What A Strange Existence...

I can imagine what genuine closeness and love might feel like and I even wish to have that, but I now know I will never experience that. It used to be so much easier before I knew of my NPD because I actually thought I was trying to have real relationships and I thought that real love was a possibility I was moving towards with others, and when it didn't happen it was because of them. So I would move on thinking my love was out there somewhere. Now I am well aware of why relationships with anyone never lasts and why I treat people so horribly.

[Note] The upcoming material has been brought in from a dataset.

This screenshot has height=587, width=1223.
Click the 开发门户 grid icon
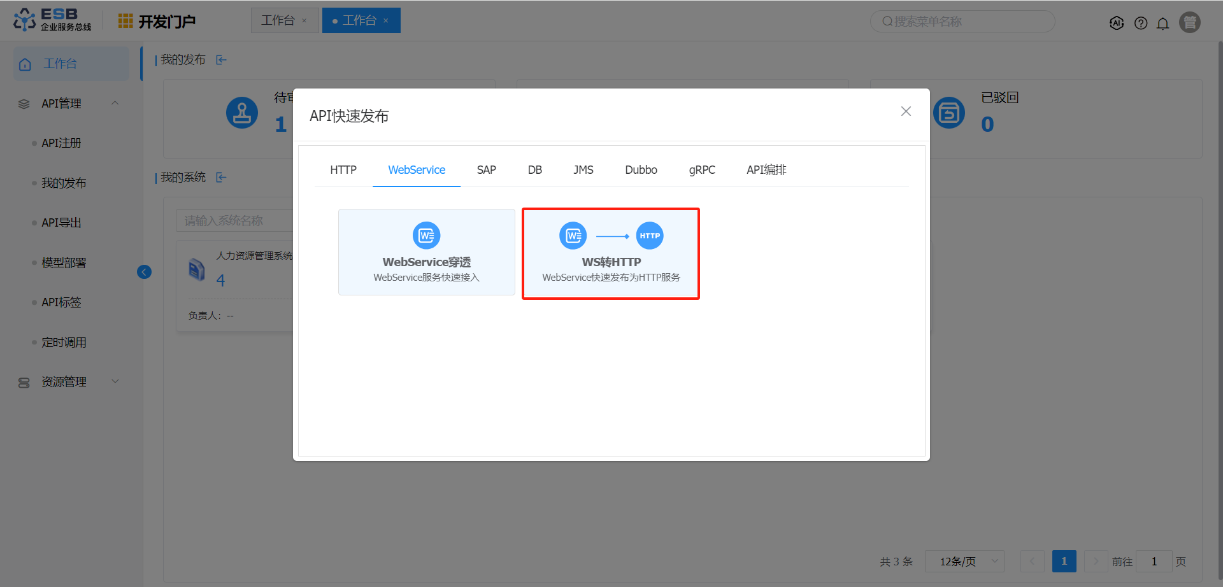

My daily life has an exhausting routine of a strict diet, exercise, beauty maintenance, perfecting hobbies, making sure my surroundings are consistently clean and organized and poking and prodding different men to see which one I can "feed" off of. I do not enjoy my hobbies for they are just a means to boast about myself to others. I do not enjoy being around other people unless they are telling me how beautiful and perfect I am. When others believe this then I can believe it about myself even more. Rejection is so life shattering to me that I cannot be the pursuer of anyone. I must lure people to me. They must come to me only. That way I know I am in control and I already know they are in to me. To have men pursue me and tell me they would do anything to have me is the only enjoyment I get from life. Its like food to me. I feel most alive in those moments even though the very back corner of my mind is aware that in a few months I will hate this person as they continue to love me more and more. I seek no real life with this person. I seek no real intimacy. I seek only worship and admiration. The effects of one persons worship slowly becomes less and less powerful as the months go by. When I start to feel disgust and repulsion towards them, they can no longer feed me a sufficient amount of what I need anymore.

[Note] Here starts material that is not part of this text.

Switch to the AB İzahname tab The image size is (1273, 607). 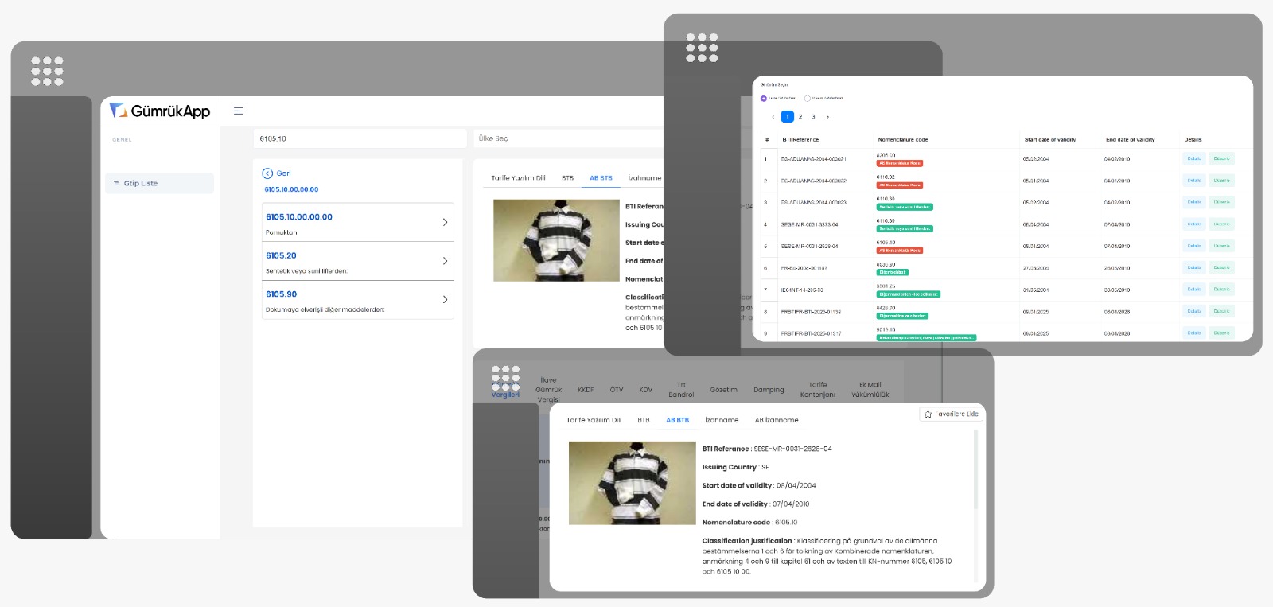click(x=777, y=420)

My life is a lonely existence filled with empty relationships. What will I do as I get older?? How will I lure men at such an age? How will I feed myself?? Even though I know I live a lonely and pointless life I still worry so much on how to maintain it. I cannot stop doing it and I dont want to. Its the only thing that feels good.
deleted deleted
26-30
1 Response Sep 10, 2012

You're possibly a wonderful empath and compassionate. You give him/her the stroking in an area that he/she needs - maybe intellectual or complement his/her looks. On top of it, you give him/her your undivided attention and may not enforce your boundaries. Am I on the right track?